For FDG PET imaging billing, your team should pull the applicable codes directly from Section 220.6.17 and cross-reference with your MAC's LCD. The relevant code types to look for include PET scan procedure codes and oncology diagnosis codes for breast cancer—but confirm every code against the published policy before updating your charge capture.
If your billing consultant or coding team needs a verified code list for FDG PET breast cancer claims under 220.6.17, that audit should happen before May 15, 2026, not after your first denied claim.
What This Change Actually Means for Oncology Billing Teams
Here's the honest read on this change: consolidation policies like this are often administratively driven, not clinically driven. CMS periodically reorganizes its NCD Manual to reduce redundancy and bring related policies under unified sections.

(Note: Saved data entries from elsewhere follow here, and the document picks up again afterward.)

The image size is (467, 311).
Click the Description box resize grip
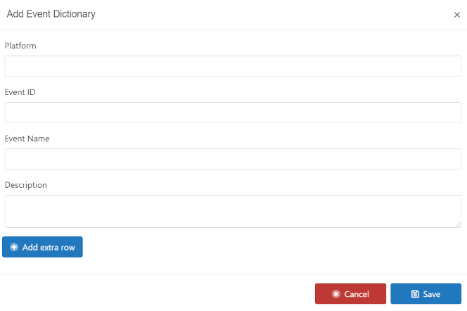click(458, 224)
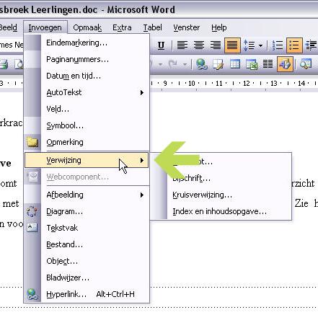The image size is (318, 315).
Task: Click the Insert Excel Worksheet icon
Action: click(x=252, y=64)
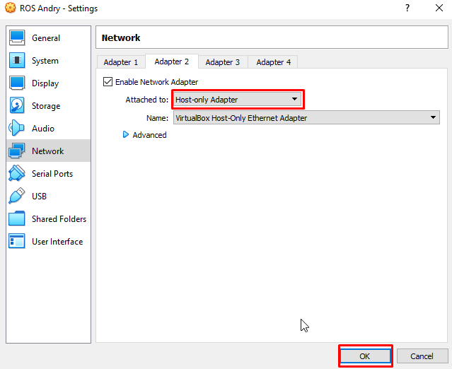Expand the Advanced section arrow

(x=127, y=135)
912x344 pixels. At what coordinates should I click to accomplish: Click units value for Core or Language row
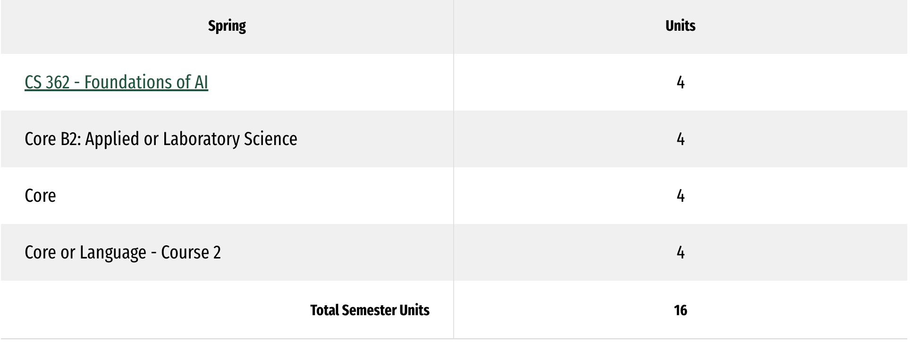tap(680, 252)
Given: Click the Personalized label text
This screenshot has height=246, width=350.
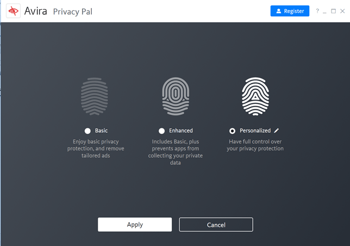Looking at the screenshot, I should click(x=255, y=131).
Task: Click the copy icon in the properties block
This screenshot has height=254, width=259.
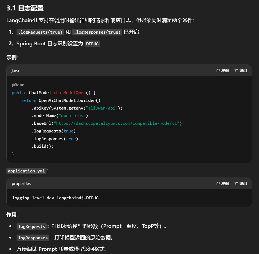Action: [218, 184]
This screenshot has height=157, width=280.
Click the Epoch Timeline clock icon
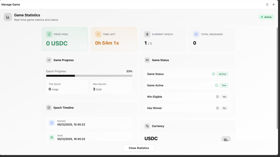[49, 108]
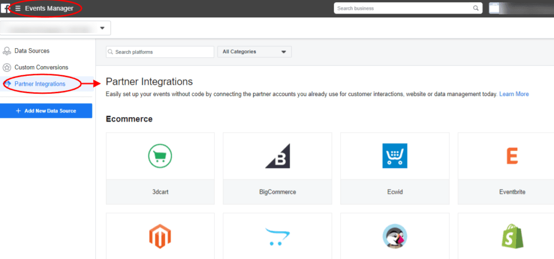
Task: Expand the All Categories dropdown
Action: [254, 52]
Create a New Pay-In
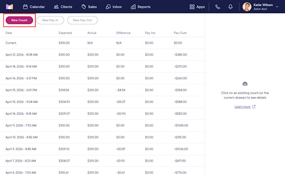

That's bureaucratically sensible. For billing teams, it creates a specific kind of risk. Your team has institutional memory around the old policy number and its criteria. That memory may not perfectly match what Section 220.6.17 says. The mismatch between assumed criteria and actual criteria is exactly where claim denial risk lives.
FDG PET scans are not low-dollar claims. A single denied PET study represents meaningful reimbursement exposure. Multiply that across a busy oncology practice's monthly volume, and this is a change worth taking seriously—not just flagging and moving on.
The other risk is timing. The effective date of May 15, 2026, falls mid-month. Claims submitted for dates of service on or after May 15 need to align with 220.6.17. Claims for dates of service before May 15 still adjudicate under the prior framework. Train your billing team to apply the right criteria based on date of service, not the date the claim is submitted.
If you're uncertain about how your specific patient mix and documentation practices align with the new section, talk to your compliance officer before May 15, 2026. This is exactly the kind of structural policy change where a quick internal audit now prevents a costly appeals backlog later.